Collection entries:

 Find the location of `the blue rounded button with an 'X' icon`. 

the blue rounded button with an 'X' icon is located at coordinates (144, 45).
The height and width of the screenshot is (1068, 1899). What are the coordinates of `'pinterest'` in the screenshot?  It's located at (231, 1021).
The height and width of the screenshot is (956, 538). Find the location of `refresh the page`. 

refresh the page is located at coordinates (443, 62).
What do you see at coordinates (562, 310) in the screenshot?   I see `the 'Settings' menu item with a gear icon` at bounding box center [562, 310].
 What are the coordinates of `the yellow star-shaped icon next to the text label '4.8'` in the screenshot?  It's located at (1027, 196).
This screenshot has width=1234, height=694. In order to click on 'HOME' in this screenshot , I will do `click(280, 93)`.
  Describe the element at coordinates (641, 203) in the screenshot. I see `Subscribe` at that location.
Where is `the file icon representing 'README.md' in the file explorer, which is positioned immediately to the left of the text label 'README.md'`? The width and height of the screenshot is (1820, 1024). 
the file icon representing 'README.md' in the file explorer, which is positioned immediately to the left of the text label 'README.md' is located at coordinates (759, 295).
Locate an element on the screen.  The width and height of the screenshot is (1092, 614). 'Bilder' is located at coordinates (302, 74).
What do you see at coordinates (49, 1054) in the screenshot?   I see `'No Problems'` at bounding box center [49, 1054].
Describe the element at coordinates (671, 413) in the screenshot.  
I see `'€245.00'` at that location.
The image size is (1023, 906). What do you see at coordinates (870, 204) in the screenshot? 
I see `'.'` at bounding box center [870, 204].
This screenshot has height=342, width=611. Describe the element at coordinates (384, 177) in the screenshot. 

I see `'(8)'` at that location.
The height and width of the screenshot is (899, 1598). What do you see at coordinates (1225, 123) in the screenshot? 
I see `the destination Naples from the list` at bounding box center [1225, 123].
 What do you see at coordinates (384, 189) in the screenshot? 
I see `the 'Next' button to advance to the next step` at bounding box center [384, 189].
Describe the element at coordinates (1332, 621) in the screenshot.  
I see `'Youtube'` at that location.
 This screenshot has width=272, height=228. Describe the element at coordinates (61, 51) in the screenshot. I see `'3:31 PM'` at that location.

• [GIVEN EXERCISE]:
Reproduce the data above line for line, without changing anything.

• [OUTPUT FOR THIS TASK]:
 Find the location of `the blue rounded button with an 'X' icon`. 

the blue rounded button with an 'X' icon is located at coordinates (144, 45).
The height and width of the screenshot is (1068, 1899). What are the coordinates of `'pinterest'` in the screenshot?  It's located at (231, 1021).
The height and width of the screenshot is (956, 538). Find the location of `refresh the page`. 

refresh the page is located at coordinates (443, 62).
What do you see at coordinates (562, 310) in the screenshot?   I see `the 'Settings' menu item with a gear icon` at bounding box center [562, 310].
 What are the coordinates of `the yellow star-shaped icon next to the text label '4.8'` in the screenshot?  It's located at (1027, 196).
This screenshot has width=1234, height=694. In order to click on 'HOME' in this screenshot , I will do `click(280, 93)`.
  Describe the element at coordinates (641, 203) in the screenshot. I see `Subscribe` at that location.
Where is `the file icon representing 'README.md' in the file explorer, which is positioned immediately to the left of the text label 'README.md'`? The width and height of the screenshot is (1820, 1024). 
the file icon representing 'README.md' in the file explorer, which is positioned immediately to the left of the text label 'README.md' is located at coordinates (759, 295).
Locate an element on the screen.  The width and height of the screenshot is (1092, 614). 'Bilder' is located at coordinates (302, 74).
What do you see at coordinates (49, 1054) in the screenshot?   I see `'No Problems'` at bounding box center [49, 1054].
Describe the element at coordinates (671, 413) in the screenshot.  
I see `'€245.00'` at that location.
The image size is (1023, 906). What do you see at coordinates (870, 204) in the screenshot? 
I see `'.'` at bounding box center [870, 204].
This screenshot has height=342, width=611. Describe the element at coordinates (384, 177) in the screenshot. 

I see `'(8)'` at that location.
The height and width of the screenshot is (899, 1598). What do you see at coordinates (1225, 123) in the screenshot? 
I see `the destination Naples from the list` at bounding box center [1225, 123].
 What do you see at coordinates (384, 189) in the screenshot? 
I see `the 'Next' button to advance to the next step` at bounding box center [384, 189].
Describe the element at coordinates (1332, 621) in the screenshot.  
I see `'Youtube'` at that location.
 This screenshot has width=272, height=228. Describe the element at coordinates (61, 51) in the screenshot. I see `'3:31 PM'` at that location.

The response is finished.